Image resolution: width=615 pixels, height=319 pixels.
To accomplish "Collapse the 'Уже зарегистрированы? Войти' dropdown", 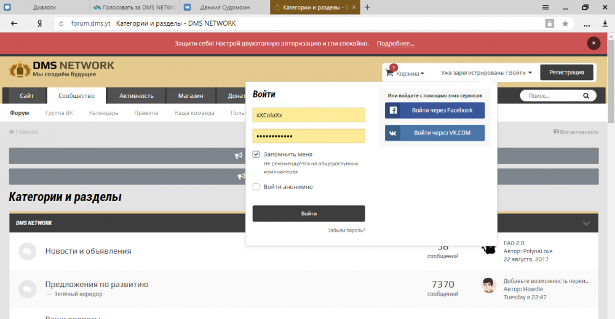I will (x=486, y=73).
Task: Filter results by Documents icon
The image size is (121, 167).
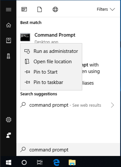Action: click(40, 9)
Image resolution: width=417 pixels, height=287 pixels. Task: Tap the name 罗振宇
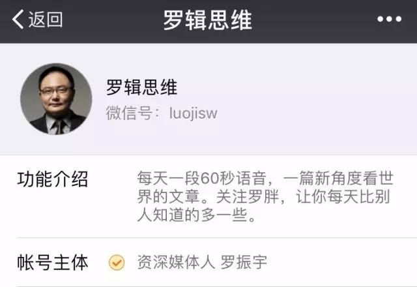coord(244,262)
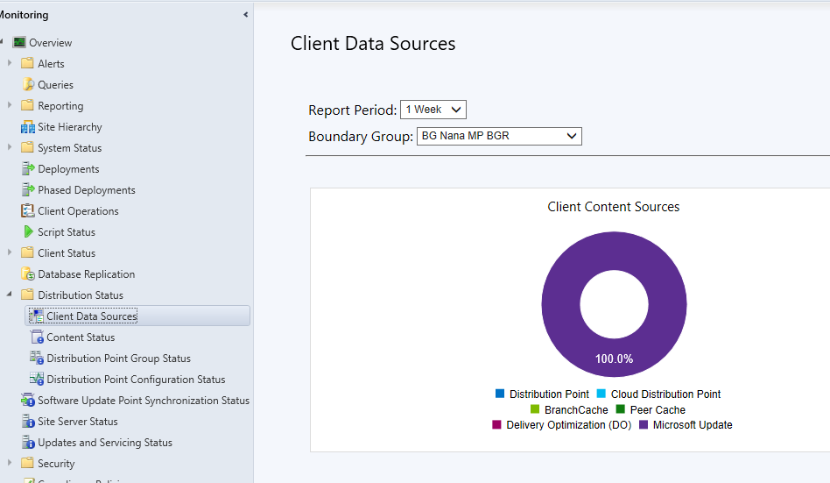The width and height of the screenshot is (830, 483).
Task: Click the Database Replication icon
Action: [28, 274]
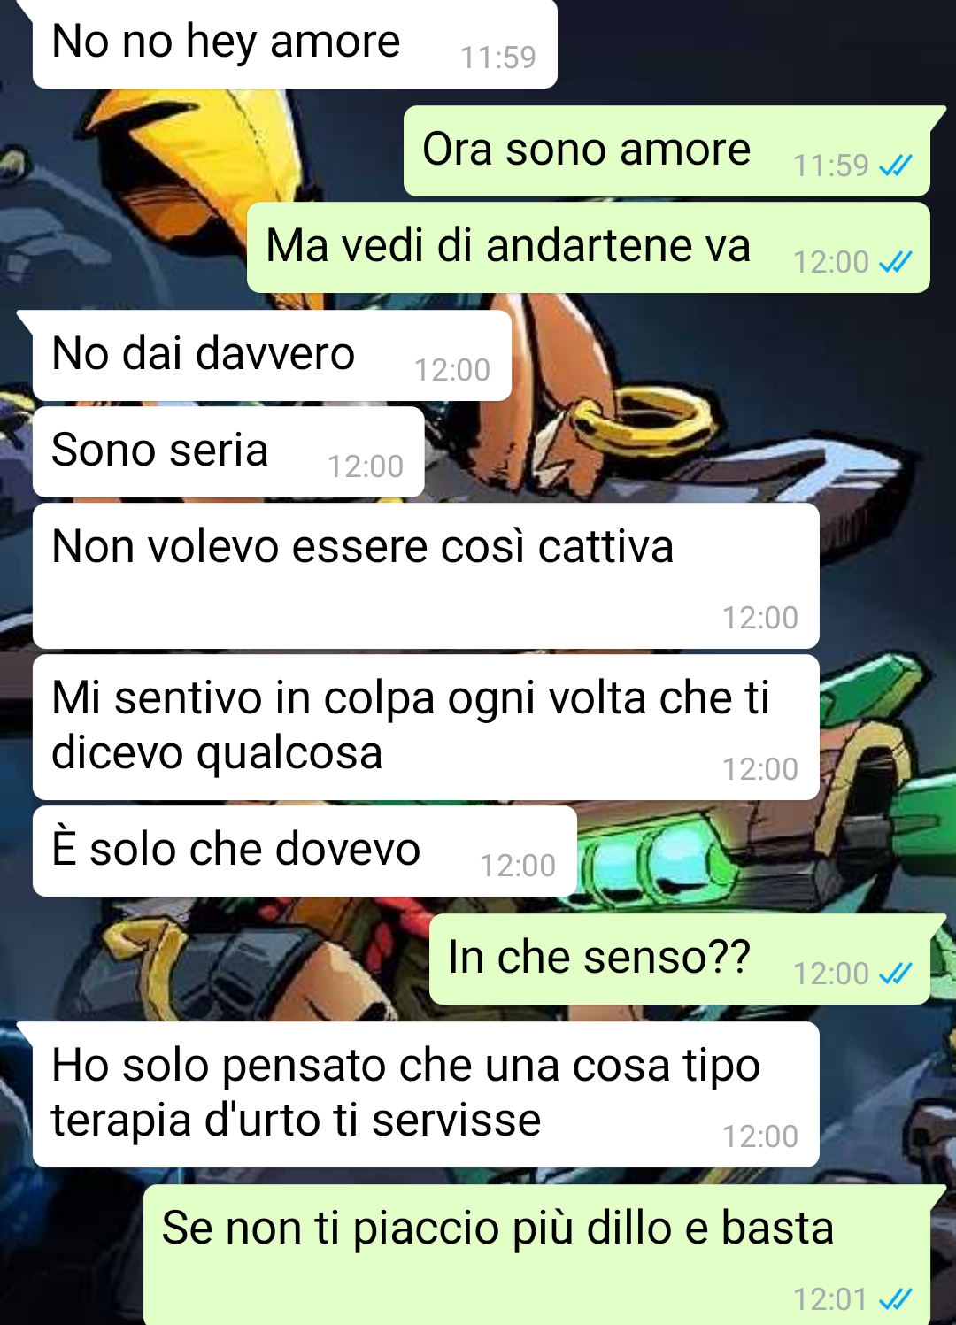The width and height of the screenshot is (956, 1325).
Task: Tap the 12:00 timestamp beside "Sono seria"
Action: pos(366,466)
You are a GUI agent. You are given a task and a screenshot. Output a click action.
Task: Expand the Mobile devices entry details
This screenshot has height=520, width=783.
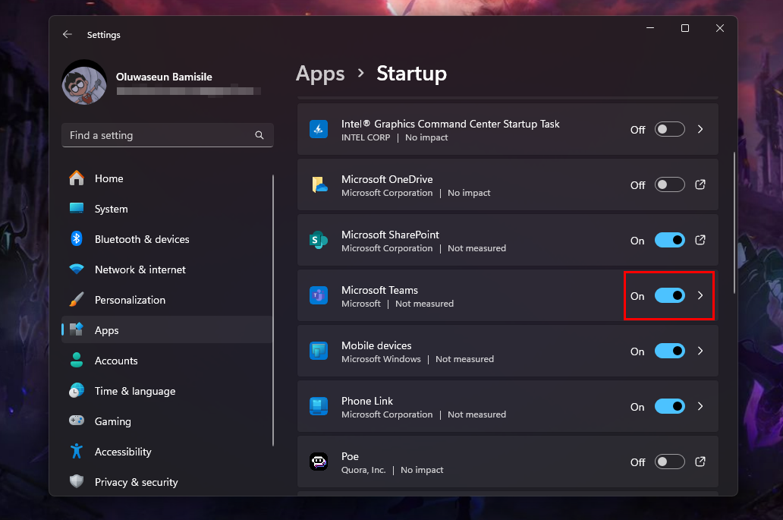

» **Exercise requirements**:
Pictures are to be omitted. Print exactly the lines from the line containing "Image resolution: width=417" through the final line of the material above, both included.

» **Solution**:
Image resolution: width=417 pixels, height=287 pixels. Task: Tap the name 罗振宇
coord(244,262)
The width and height of the screenshot is (830, 483).
Task: Click the Database Replication icon
Action: [28, 274]
The width and height of the screenshot is (956, 1325).
Task: Tap the 12:00 timestamp beside "Sono seria"
Action: pos(366,466)
You are a GUI agent. You are given a task and a screenshot. Output a click action.
Task: Expand the Mobile devices entry details
This screenshot has height=520, width=783.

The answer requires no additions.